A fellow tourist, Pam Madison, from Hartford, Conn., said that at first she was shocked to see the poor conditions of public housing. "But the more I traveled through those parts of the city, the more I got used to it," she said, possibly reflecting the view of most city dwellers, who feel they have little control over employment, housing, and the economy.
While my main form of transportation was the subway system, a grand invention that's easily conquered by the newcomer, I took enough taxi rides to learn that the cabbies can leave the width of a jackalope's whisker between their taxis and the next car as they zigzagg through traffic.
Transportation is particularly important for people with foot blisters. "There's still something you can buy in Washington for a quarter," the shoe salesman told me when I purchased some pads for the inside of my shoes.
Food, gasoline, clothing and other costs are similar to prices in Wyoming. Housing costs are extremely high here. It seems incredible that a house or apartment could rent for over $600 a month, but apparently that's the case for a lot of them.
The most interesting part of my two-week presence in D.C. was my acquaintance with The Washington Post, and how it contrasts with my paper back home. The Post has more employes than Medicine Bow has residents. It is a city-within-a-building that includes a public relations office, security guards, staff nurse, computer technology and even a cafeteria with Pac-Man machines. The newspaper that I work for, The Medicine Bow Post, has only one full-time employe and several part-time employes. I can remember how pleased I was when the Medicine Bow newspaper office was moved to facilities that had hot running water.
Medicine Bow has a saying about people being stuck in "low mud" as compared to "high mud." Since most of the town's streets aren't paved, it is easy to get mud on both cuffs of the trousers. But the saying actually refers to an attitude about living and learning, with "low mud" being a formidable problem but not without solution.
The District of Columbia's streets kept my cuffs from mud, and my two-week study changed many wrong impressions that I had about this and other cities.

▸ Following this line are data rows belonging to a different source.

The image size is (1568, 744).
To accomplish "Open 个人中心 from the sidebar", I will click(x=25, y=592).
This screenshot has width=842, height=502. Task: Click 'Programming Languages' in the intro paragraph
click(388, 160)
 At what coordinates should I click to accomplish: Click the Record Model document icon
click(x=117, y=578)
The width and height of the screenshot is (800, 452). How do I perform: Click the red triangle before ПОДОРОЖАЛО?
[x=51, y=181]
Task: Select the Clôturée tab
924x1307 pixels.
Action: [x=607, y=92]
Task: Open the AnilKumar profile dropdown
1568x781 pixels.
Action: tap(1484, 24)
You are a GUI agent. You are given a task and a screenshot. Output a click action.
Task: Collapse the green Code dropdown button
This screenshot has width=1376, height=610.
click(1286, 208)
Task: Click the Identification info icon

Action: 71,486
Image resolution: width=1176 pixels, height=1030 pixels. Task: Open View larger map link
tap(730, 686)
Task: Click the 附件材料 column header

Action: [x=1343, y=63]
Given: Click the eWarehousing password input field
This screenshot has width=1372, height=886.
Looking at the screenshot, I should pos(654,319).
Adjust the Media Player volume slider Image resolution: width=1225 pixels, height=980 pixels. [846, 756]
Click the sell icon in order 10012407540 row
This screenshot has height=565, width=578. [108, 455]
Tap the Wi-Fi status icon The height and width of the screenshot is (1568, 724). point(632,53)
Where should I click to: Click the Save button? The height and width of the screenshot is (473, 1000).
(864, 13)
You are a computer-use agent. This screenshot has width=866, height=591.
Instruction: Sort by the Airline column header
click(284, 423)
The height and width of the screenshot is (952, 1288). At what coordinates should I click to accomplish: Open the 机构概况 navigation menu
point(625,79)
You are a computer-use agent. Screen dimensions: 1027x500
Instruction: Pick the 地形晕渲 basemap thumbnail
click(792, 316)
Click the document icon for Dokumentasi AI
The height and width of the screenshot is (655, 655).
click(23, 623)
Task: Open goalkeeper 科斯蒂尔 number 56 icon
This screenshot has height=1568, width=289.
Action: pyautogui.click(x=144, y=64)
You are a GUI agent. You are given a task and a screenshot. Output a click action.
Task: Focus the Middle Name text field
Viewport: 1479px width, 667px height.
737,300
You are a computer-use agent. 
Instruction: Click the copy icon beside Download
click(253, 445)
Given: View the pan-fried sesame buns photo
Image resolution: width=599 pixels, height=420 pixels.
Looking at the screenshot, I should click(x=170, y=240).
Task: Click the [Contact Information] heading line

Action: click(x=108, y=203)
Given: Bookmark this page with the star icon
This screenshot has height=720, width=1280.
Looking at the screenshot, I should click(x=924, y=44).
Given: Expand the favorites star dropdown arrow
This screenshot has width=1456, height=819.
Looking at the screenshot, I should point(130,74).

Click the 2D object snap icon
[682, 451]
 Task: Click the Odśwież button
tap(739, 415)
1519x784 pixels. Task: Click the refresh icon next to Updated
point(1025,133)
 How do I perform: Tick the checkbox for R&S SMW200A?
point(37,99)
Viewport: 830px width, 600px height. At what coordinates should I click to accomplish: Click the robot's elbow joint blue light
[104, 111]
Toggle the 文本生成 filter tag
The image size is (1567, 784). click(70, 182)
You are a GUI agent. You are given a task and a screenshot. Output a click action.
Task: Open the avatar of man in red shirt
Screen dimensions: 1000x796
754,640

I met people from many ethnic groups: black, white, Vietnamese, Arab, and others. I found the people to be friendly and helpful. My conception that city people had little time to be cordial proved to be wrong.
I discovered and enjoyed the many Smithsonian museums, art galleries and monuments; the delicacy of Maryland crabs; that the girls are beautiful; that most men who wear ties don't keep them tied; and that most people fit into one of three categories: Tourists, politicians or joggers. And I learned that Washington has trees and fireflies, and because it has no skyscrapers, you can sometimes see the stars at night.
With all of my experiences, I still have many unanswered questions that perhaps I will settle one day with another visit. Was Washington built in a swamp? Who are the people who live next door? What goes on a bagel? Why do people walk or run up the escalators?